### Goals
**A)** Copy out every entry that follows the forum thread on the stalling Nutch crawl, word for word, and leave out the pictures.
**B)** Write the next part of the forum thread about the slowing Nutch crawl, picking up after its last line.

### Selected excerpt
☆ ☆ ☆

I'm having the same problem on a Xeon machine with a gig of RAM running
Debian and Sun's Java. I'm using the intranet method with about 10,000
sites. After 12-24 hours of running, it really slows down (can be several
minutes between fetches). It finally dies with with
SEVERE error writing output:java.lang.OutOfMemoryError
Thus, the next thing I'm trying is following what is said on the wiki:
http://www.nutch.org/cgi-bin/twiki/view/Main/ErrorMessages
(while none of those address fetching, increasing memory size seems
blinding obvious).
Also, if anybody wants to try my data and settings, I'd be more than happy
to supply them.
- Bill
raplph said:
> Hi Matthias,
>
> I downloaded the latest available nightly build (nutch-2004-11-10.tar.gz ).
> I followed the same steps before and I am still having the same problem.
>
> I did grep on the craw log for the status print out, and I noticed that
> the initial download rate falls from ~40 pages/second to ~5
> pages/second and then the
> crawl just hangs. As before hitting control-c in the gnu screen window
> starts the crawl
> again at around ~20 pages/second, but again it falls quickly ~5
> pages/second and the
> crawl hangs.
>
> I have read on the mailing list that people have been able to run
> crawls for at least 5
> days straight. I would like to be able to do this.
> In the meantime, is it reasonable for me to touch fetcher.done in all
> the segments
> and restart the crawling script?
>
> Any suggestions would be helpful.
>
> thanks,
> ralph
>
>
> -------------------------------------------------------
> This SF.Net email is sponsored by:
> Sybase ASE Linux Express Edition - download now for FREE
> LinuxWorld Reader's Choice Award Winner for best database on Linux.

☆ ☆ ☆

### Entries supplied
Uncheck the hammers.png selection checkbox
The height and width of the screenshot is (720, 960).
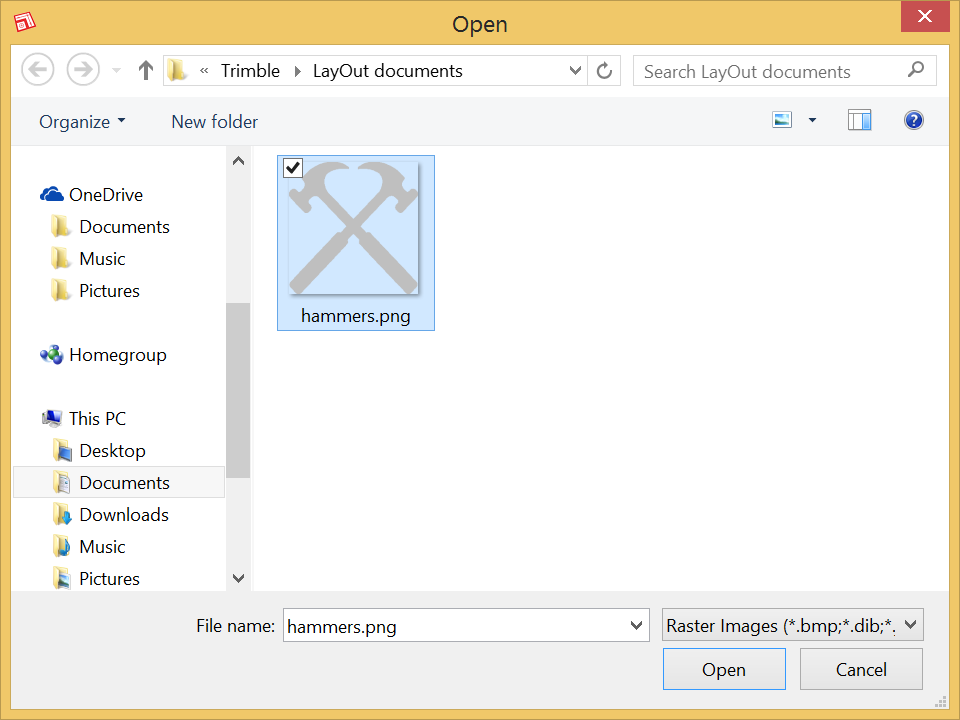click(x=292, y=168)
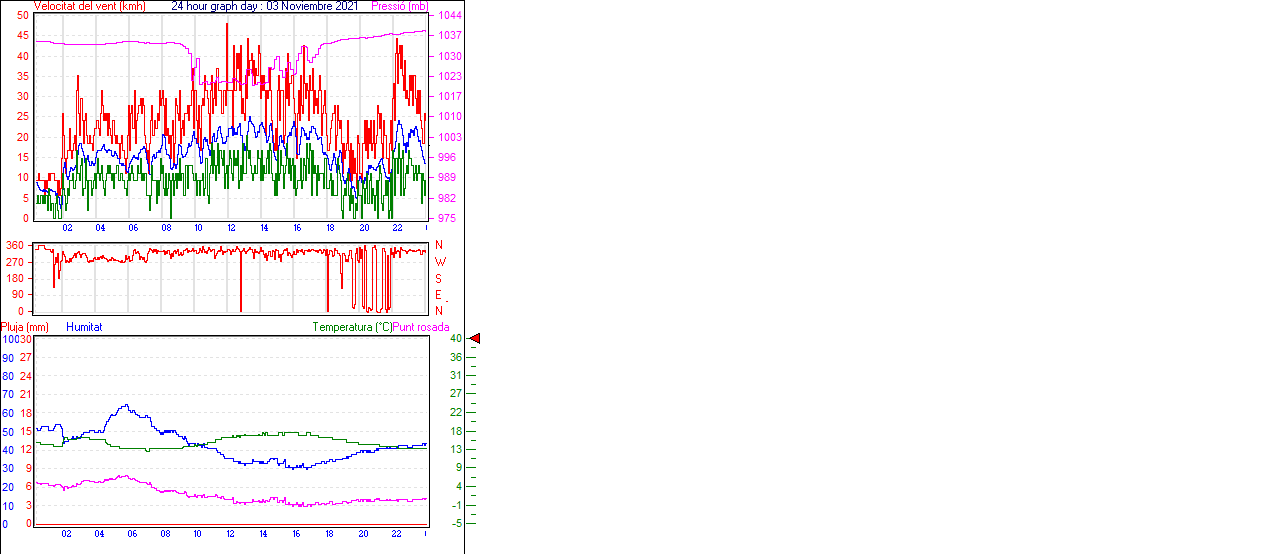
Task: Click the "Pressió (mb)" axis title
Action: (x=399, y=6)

☆ ☆ ☆

### The results
**A)**
Uncheck the hammers.png selection checkbox
The height and width of the screenshot is (720, 960).
click(x=292, y=168)
Task: Click the "Pressió (mb)" axis title
Action: (x=399, y=6)

**B)**
> http://ads.osdn.com/?ad_id=5588&alloc_id=12065&op=click
> _______________________________________________
> Nutch-developers mailing list
> [EMAIL PROTECTED]
> https://lists.sourceforge.net/lists/listinfo/nutch-developers
--
*------------------------------------------------------*
| Bill Goffe [EMAIL PROTECTED] |
| Department of Economics voice: (315) 312-3444 |
| SUNY Oswego fax: (315) 312-5444 |
| 416 Mahar Hall <wuecon.wustl.edu/~goffe> |
| Oswego, NY 13126 |
*--------*------------------------------------------------------*-----------*
| "If I had tried to demand fees ... there would be no World Wide Web. |
| There would be lots of small webs." |
| -- Tim Berners-Lee, the inventor of the World Wide Web, on why he didn't |
| want any fees charged for the web. "Free Was the Key, Says Web |
| Founder, CNN, June 16, 2004. |
*---------------------------------------------------------------------------*
-------------------------------------------------------
This SF.Net email is sponsored by:
Sybase ASE Linux Express Edition - download now for FREE
LinuxWorld Reader's Choice Award Winner for best database on Linux.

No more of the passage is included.